I recommend that you get in touch with a consumer law attorney right away. Based on what you have told me it appears that your legal rights have been violated and you may have grounds for a lawsuit. I am not an attorney however, so you need to consult with one.

Here is what I can tell you however. The federal Fair Debt Collection Practices Act (FDCPA) requires a debt collector to provide you with very specific information when it contacts you about a debt for the first time whether by phone or in writing. To learn about the written information a collector must provide to you read the first chapter of Debt Collection Answers online for free. It appears from your question that the collector has not done this, which means that the collector has broken the law.

Second, given the frequency of the collector's calls, the agency may also have violated the FDCPA's prohibition against harassment.

Finally, although you did not indicate the nature of the debt you owe, it's likely that the Statute of Limitations (SOL) on the debt has expired. The SOL is the period of time during which you can be sued for a debt and it varies by type of debt and state. You can find out what the SOL is for your type of debt by calling your state Attorney General's Office or asking the consumer law attorney you speak with.
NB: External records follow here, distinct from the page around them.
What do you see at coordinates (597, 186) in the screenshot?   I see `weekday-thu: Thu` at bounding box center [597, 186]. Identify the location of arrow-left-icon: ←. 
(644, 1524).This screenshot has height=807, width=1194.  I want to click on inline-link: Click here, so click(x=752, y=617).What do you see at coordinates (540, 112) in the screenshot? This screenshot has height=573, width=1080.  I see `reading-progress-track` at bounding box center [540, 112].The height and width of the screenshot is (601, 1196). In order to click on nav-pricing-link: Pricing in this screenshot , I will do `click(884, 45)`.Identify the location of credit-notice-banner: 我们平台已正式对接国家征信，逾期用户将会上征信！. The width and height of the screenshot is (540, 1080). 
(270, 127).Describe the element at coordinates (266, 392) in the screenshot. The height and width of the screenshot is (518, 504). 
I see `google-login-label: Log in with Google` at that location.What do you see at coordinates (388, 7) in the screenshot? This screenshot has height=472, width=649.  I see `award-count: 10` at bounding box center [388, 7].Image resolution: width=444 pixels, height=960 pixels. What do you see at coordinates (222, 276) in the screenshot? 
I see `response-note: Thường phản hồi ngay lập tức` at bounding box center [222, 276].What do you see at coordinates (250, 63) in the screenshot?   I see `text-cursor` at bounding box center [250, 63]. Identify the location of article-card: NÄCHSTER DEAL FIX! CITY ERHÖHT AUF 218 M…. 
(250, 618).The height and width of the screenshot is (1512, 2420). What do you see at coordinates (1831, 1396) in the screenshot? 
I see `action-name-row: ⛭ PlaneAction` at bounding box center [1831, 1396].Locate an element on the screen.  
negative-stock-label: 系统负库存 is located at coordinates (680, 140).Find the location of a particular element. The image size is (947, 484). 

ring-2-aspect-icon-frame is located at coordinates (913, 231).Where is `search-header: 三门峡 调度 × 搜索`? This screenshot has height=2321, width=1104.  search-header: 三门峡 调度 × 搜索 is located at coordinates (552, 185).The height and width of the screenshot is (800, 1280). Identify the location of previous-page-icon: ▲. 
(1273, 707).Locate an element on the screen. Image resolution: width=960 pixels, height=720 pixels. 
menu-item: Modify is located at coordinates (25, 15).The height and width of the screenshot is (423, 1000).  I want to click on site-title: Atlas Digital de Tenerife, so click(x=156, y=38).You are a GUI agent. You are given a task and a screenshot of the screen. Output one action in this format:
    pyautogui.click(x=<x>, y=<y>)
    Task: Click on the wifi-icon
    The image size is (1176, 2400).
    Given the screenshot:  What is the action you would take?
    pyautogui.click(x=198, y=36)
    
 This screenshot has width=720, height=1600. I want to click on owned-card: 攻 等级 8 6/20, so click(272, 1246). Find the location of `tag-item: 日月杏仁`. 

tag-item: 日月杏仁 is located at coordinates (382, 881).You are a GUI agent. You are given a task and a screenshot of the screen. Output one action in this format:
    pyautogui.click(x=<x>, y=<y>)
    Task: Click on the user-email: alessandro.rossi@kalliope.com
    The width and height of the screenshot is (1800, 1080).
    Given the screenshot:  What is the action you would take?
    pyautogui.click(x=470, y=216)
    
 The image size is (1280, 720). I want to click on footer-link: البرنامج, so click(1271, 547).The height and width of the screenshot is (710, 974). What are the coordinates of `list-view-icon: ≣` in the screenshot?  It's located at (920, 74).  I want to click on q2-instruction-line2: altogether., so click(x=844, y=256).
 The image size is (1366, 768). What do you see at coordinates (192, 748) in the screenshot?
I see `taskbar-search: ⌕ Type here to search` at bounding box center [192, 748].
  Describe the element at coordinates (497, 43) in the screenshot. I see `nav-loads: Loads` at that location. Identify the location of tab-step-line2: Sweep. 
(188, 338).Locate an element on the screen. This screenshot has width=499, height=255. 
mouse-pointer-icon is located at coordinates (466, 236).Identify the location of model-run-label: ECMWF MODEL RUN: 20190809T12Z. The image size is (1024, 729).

When the SOL on a debt expires, you still owe the debt, but if you are sued, you can use the fact that it's expired to get the lawsuit dismissed.

If the SOL on your debt has expired you may want to send the collector a cease contact letter. Once the collector receives your letter, the FDCPA says that he cannot contact you again other than to inform you of any additional actions he plans to take to collect from you. Before you send this letter however, I would speak to a consumer law attorney. If you do send it, make a copy of the letter for your files and send it certified mail with a return receipt requested.

A word of warning! You risk restarting the SOL on your debt and making yourself vulnerable to lawsuits all over again if you admit to a collector that you owe the money or if you offer to pay even a small amount on the debt.

Nov 06, 2014
these people never stop!
by: Anonymous

They keep calling my cellphone,I continuously tell them I have no knowledge of this bill they claim I owe from 199? To a I don't even recognize the name of! Normally I ignore numbers I don't recognize, and will sometimes do a search on the internet, and sure enough, it was portfolio again from yet another number. Today, I got fooled, I answered the phone, because it was a local number...my mistake, it was them! I told them woman to stop right there, she kept talking over me,then said no, she was going to finish, I said no you aren't,that's not my bill,and hung up.